You are not alone in your fears.

Cory Jürgen Wochnik
11-27-2012, 10:54 AM
That is absolutely crazy that I am not alone! First off, I wanna say i'm sorry you feel what I feel, it's a horrible feeling(s). Just before I write this message I was reading for the last hour on Brain Tumors and brain abnormalities, has got me whacked out scared. I have my MRI December 7th and supposed to fly international on the 14th, after finding out I may not have my results in time, and that IF it is something severe that I cannot fly... I won't know and the flight could cause more issues. I'm honestly considering cancelling my flight because i'm that scared to make my ''brain abnormality'' worse! So I know how you feel, I understand perfectly. I've also noticed that i've been going pee A LOT more at night now, almost a ridiculous amount, always clear but I can't help but think it is kidney related and that the Contrast for my MRI will cause my kidneys to fail (one cannot receive contrast if kidney issues are prevalent). Just this everyday battle scares me, and like you i'm afraid i'll die at a young age and not ever get to get a family or a true career or see things I wanted to do!

lostone
11-27-2012, 12:42 PM
Jinaiy, how long have you been on Zoloft and what dose if you don't mind me asking? I am on 50 mg about a month in and seeing no results yet...just wondering from your stud point?

Jinaiya
11-27-2012, 01:04 PM
I've also noticed that i've been going pee A LOT more at night now, almost a ridiculous amount.

Come to think of it, I've been dealing with this as well. It's primarily at night. What about you?

Jinaiya
11-27-2012, 01:06 PM
Jinaiy, how long have you been on Zoloft and what dose if you don't mind me asking? I am on 50 mg about a month in and seeing no results yet...just wondering from your stud point?

I'm taking roughly 36mg at the moment (1 25mg pill and a half). I tried to jump from 25 to 50 and had a really horrible time with it so I decided to take it slower.
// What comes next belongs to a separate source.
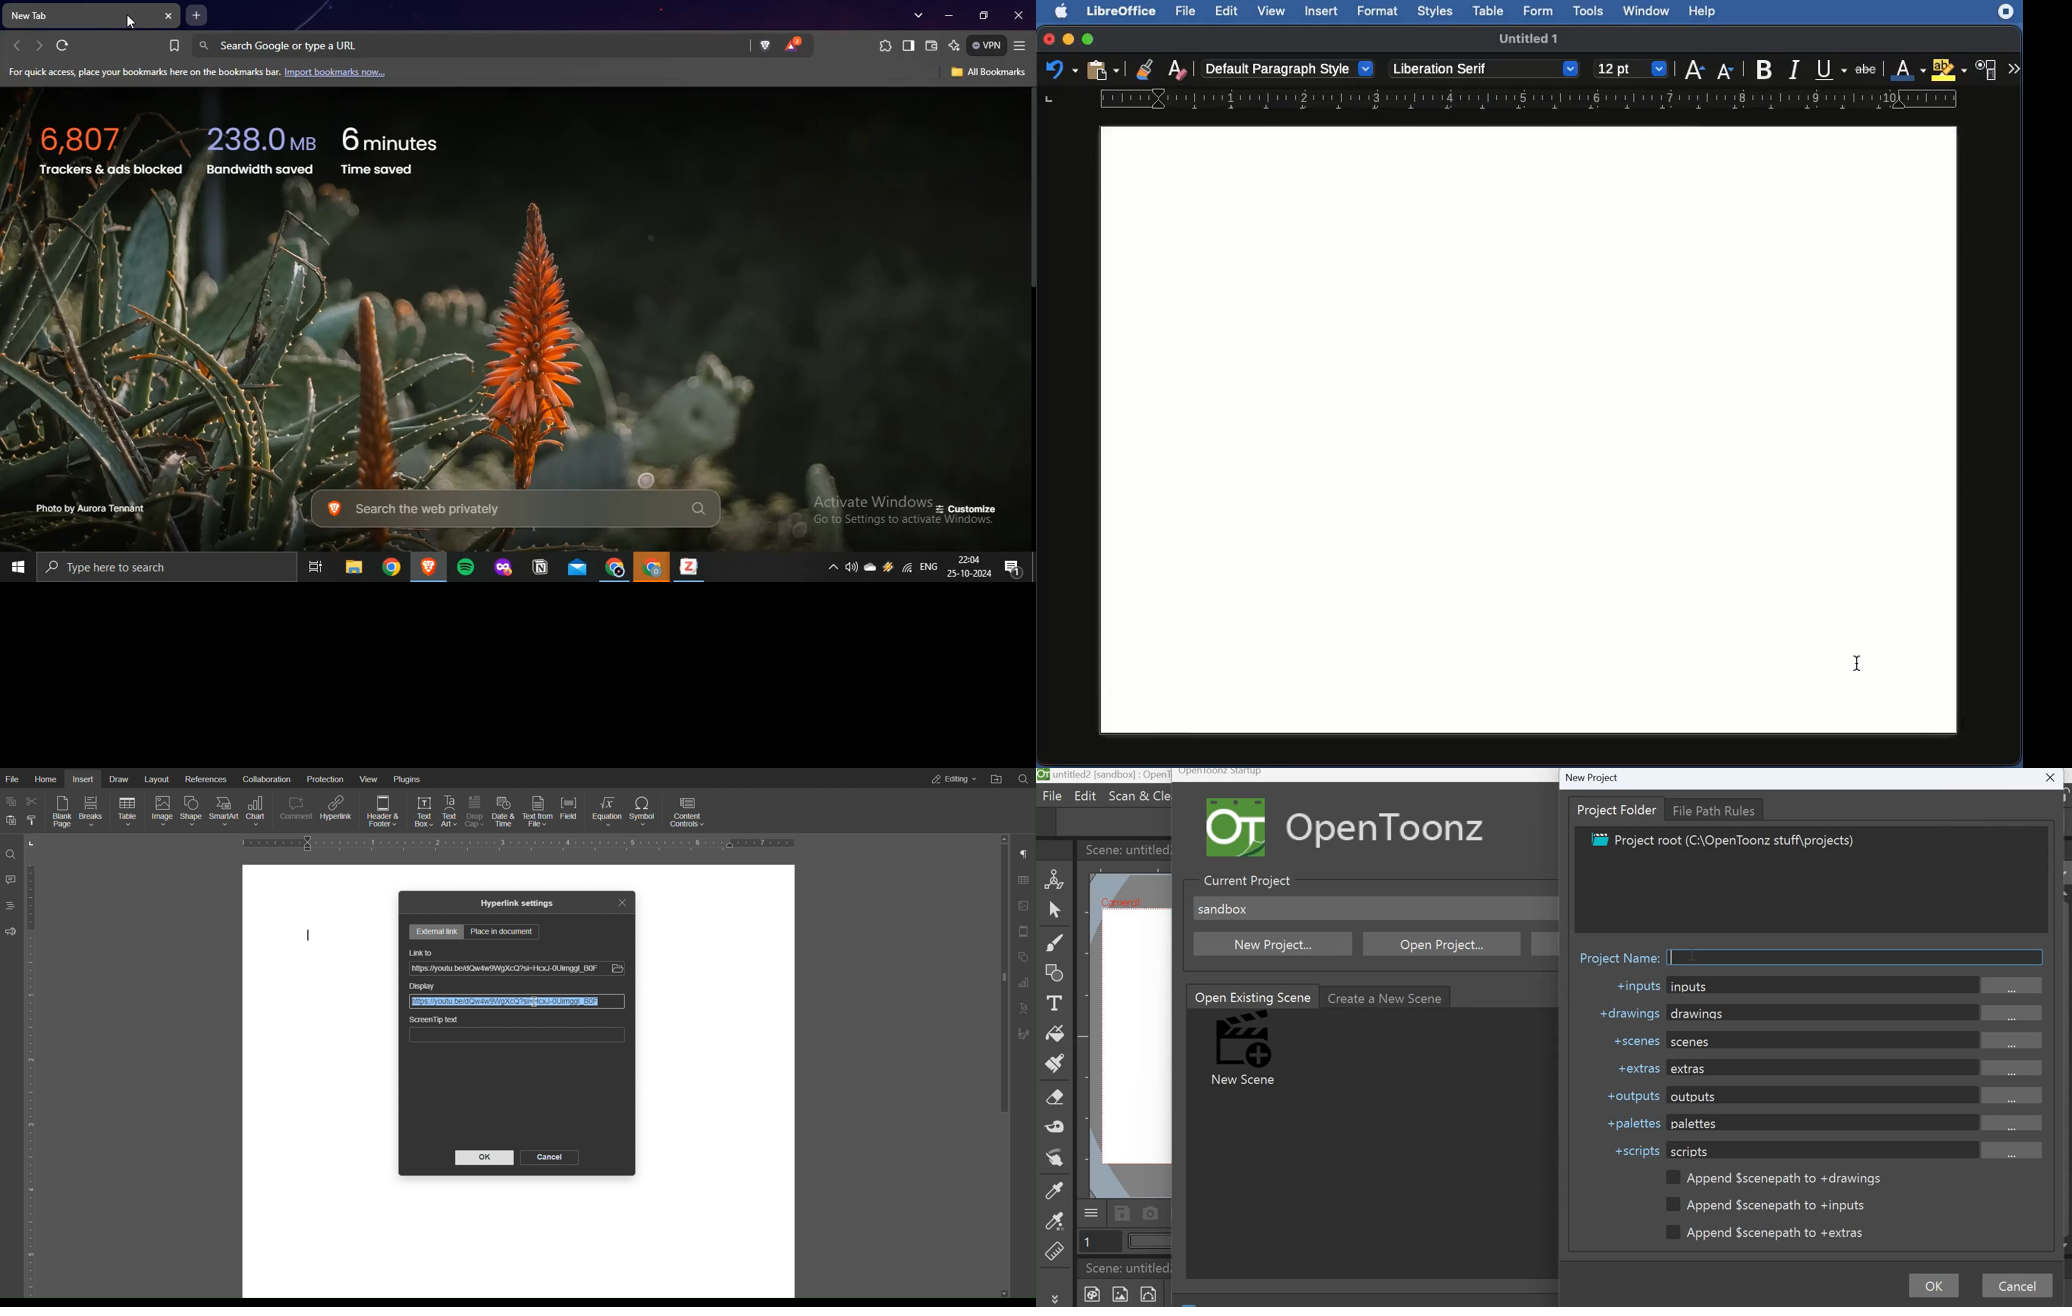  I want to click on LibreOffice, so click(1123, 11).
It's been nearly a month for me as well.

I've been told it can take up to 6 weeks to notice any difference. Could be that you need to increase your dose. As far as I know 50mg is still fairly little for Zoloft.

Cory Jürgen Wochnik
11-27-2012, 03:52 PM
Jinaiya, it is definitely more at night time. 80% of it is at night. I made an appointment with a Urologist to see on January 7th. I got blood work already and my kidneys are ok and no sign of infection, and urine sample was good.